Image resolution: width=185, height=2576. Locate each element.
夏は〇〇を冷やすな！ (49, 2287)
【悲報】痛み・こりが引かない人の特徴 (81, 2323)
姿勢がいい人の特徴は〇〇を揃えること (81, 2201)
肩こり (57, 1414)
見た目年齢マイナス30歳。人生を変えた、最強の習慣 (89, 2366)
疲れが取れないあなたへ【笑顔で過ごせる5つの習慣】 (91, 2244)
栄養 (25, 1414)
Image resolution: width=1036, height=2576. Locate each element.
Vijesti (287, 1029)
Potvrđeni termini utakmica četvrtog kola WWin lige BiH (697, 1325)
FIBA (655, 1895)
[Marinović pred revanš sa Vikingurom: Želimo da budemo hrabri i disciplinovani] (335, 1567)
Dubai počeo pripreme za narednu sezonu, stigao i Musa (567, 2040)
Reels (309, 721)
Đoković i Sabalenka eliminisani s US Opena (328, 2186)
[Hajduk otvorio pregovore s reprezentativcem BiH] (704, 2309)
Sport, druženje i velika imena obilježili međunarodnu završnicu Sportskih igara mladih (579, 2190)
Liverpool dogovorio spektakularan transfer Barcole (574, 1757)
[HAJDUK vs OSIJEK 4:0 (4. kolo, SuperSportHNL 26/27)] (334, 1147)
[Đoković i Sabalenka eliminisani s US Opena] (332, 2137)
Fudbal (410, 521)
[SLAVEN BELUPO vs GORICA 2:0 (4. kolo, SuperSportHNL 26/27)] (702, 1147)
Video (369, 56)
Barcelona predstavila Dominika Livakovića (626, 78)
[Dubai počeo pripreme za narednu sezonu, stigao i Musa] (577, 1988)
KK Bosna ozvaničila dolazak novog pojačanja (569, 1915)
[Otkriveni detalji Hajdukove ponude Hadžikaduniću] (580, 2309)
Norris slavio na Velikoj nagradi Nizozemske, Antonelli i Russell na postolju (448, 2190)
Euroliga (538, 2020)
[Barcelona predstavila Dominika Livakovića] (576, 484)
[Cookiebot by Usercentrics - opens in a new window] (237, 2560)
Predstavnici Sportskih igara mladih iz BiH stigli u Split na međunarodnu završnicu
---*---
> [What you need to do]:
From the line containing "Image resolution: width=1036, height=2576." down to the final line of the data, write out every line exactly; both the first and last of these belong in your answer, and nothing else does.

> [Answer to this exercise]:
Image resolution: width=1036, height=2576. Locate each element.
Vijesti (287, 1029)
Potvrđeni termini utakmica četvrtog kola WWin lige BiH (697, 1325)
FIBA (655, 1895)
[Marinović pred revanš sa Vikingurom: Želimo da budemo hrabri i disciplinovani] (335, 1567)
Dubai počeo pripreme za narednu sezonu, stigao i Musa (567, 2040)
Reels (309, 721)
Đoković i Sabalenka eliminisani s US Opena (328, 2186)
[Hajduk otvorio pregovore s reprezentativcem BiH] (704, 2309)
Sport, druženje i velika imena obilježili međunarodnu završnicu Sportskih igara mladih (579, 2190)
Liverpool dogovorio spektakularan transfer Barcole (574, 1757)
[HAJDUK vs OSIJEK 4:0 (4. kolo, SuperSportHNL 26/27)] (334, 1147)
[Đoković i Sabalenka eliminisani s US Opena] (332, 2137)
Fudbal (410, 521)
[SLAVEN BELUPO vs GORICA 2:0 (4. kolo, SuperSportHNL 26/27)] (702, 1147)
Video (369, 56)
Barcelona predstavila Dominika Livakovića (626, 78)
[Dubai počeo pripreme za narednu sezonu, stigao i Musa] (577, 1988)
KK Bosna ozvaničila dolazak novog pojačanja (569, 1915)
[Otkriveni detalji Hajdukove ponude Hadžikaduniću] (580, 2309)
Norris slavio na Velikoj nagradi Nizozemske, Antonelli i Russell na postolju (448, 2190)
Euroliga (538, 2020)
[Barcelona predstavila Dominika Livakovića] (576, 484)
[Cookiebot by Usercentrics - opens in a new window] (237, 2560)
Predstavnici Sportskih igara mladih iz BiH stigli u Split na međunarodnu završnicu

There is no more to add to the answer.